[Collected data entries]
......
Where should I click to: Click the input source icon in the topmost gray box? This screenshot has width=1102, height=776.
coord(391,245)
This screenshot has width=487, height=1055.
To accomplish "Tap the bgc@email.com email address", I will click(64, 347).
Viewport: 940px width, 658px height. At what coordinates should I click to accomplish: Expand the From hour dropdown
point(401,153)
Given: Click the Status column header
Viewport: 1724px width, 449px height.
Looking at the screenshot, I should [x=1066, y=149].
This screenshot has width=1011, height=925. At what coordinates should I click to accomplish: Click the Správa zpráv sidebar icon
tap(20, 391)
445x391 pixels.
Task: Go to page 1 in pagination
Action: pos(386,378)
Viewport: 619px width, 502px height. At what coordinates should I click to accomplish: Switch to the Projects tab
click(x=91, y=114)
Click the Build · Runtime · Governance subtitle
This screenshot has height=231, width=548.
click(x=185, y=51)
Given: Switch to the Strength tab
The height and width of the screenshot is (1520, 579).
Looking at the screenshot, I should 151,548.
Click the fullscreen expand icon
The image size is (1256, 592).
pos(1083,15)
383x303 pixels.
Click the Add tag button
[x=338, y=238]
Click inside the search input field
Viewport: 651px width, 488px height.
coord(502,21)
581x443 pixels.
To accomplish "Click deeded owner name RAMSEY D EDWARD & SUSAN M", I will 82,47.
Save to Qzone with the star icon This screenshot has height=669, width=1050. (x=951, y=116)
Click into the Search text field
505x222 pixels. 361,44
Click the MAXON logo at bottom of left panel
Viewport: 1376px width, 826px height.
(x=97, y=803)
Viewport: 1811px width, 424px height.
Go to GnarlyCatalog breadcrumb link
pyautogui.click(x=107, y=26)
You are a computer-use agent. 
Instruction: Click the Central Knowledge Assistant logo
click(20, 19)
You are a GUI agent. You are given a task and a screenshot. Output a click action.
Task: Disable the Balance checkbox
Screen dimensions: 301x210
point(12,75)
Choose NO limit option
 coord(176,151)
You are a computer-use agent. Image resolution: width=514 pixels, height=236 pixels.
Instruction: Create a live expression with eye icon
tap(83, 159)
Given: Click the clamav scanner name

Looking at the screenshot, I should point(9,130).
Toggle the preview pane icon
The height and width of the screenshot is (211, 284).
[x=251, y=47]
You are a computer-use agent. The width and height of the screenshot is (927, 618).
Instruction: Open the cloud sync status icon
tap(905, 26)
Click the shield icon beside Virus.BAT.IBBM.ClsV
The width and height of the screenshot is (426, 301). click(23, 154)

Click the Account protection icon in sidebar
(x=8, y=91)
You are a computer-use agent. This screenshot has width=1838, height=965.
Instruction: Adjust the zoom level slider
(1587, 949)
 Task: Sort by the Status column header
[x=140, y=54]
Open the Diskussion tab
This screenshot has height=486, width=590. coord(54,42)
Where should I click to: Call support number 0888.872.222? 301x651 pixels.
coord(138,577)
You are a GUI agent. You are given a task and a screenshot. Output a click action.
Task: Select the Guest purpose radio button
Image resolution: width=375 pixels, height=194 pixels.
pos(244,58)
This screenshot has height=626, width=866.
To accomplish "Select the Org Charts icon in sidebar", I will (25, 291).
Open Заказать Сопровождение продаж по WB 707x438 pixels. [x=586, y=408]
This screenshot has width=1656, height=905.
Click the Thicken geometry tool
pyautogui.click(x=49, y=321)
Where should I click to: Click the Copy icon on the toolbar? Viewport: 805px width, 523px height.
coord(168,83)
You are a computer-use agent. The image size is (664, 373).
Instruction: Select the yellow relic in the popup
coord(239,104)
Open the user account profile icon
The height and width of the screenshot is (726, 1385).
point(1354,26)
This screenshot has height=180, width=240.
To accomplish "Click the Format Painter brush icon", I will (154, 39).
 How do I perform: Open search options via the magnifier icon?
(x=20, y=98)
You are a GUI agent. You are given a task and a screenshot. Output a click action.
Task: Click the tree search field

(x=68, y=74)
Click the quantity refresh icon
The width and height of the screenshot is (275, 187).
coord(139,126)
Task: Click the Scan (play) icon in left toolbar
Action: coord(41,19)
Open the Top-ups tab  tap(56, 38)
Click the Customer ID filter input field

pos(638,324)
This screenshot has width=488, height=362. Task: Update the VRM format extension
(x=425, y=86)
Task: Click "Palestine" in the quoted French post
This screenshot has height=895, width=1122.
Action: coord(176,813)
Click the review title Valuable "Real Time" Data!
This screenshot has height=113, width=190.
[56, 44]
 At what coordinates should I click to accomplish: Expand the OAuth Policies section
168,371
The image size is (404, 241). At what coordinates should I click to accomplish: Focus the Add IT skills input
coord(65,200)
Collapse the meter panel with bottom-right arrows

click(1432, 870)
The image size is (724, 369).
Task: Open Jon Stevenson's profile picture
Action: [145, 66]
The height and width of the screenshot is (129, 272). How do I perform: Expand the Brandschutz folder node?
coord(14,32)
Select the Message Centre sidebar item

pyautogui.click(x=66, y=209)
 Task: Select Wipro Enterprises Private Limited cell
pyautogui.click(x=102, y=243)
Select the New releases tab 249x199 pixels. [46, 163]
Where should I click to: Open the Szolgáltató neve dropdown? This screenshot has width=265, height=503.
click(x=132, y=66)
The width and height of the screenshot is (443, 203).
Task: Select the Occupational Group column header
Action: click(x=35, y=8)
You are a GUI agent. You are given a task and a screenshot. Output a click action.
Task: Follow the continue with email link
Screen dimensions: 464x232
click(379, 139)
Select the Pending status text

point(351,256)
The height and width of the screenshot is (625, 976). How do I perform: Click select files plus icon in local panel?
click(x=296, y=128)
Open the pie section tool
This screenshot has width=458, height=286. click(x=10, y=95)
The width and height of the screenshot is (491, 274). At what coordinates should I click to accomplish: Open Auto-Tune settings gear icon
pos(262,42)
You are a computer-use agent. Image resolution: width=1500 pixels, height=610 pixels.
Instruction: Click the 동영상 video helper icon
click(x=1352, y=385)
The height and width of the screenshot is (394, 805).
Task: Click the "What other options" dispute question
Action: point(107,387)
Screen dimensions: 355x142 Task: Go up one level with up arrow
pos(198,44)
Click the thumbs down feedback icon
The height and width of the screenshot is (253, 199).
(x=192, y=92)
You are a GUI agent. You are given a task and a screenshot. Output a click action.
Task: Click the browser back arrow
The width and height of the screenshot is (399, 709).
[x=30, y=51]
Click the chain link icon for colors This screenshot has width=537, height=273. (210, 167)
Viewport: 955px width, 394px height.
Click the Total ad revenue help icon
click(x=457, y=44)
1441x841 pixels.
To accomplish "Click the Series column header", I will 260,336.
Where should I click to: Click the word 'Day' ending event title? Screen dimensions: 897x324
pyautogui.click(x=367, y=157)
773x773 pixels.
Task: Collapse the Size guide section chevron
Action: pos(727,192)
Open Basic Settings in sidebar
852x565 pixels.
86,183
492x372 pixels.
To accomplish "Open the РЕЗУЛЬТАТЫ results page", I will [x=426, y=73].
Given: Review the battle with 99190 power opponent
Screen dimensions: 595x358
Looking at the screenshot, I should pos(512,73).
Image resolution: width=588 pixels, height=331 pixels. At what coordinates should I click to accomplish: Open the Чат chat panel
......
Find each line above that contains "will", and copy those lines.

● Output of the task:
To accomplish "Tap the bgc@email.com email address", I will click(64, 347).
To accomplish "Click deeded owner name RAMSEY D EDWARD & SUSAN M", I will 82,47.
To accomplish "Select the Org Charts icon in sidebar", I will (25, 291).
To accomplish "Click the Format Painter brush icon", I will (154, 39).
To accomplish "Click the Series column header", I will 260,336.
To accomplish "Open the РЕЗУЛЬТАТЫ results page", I will [x=426, y=73].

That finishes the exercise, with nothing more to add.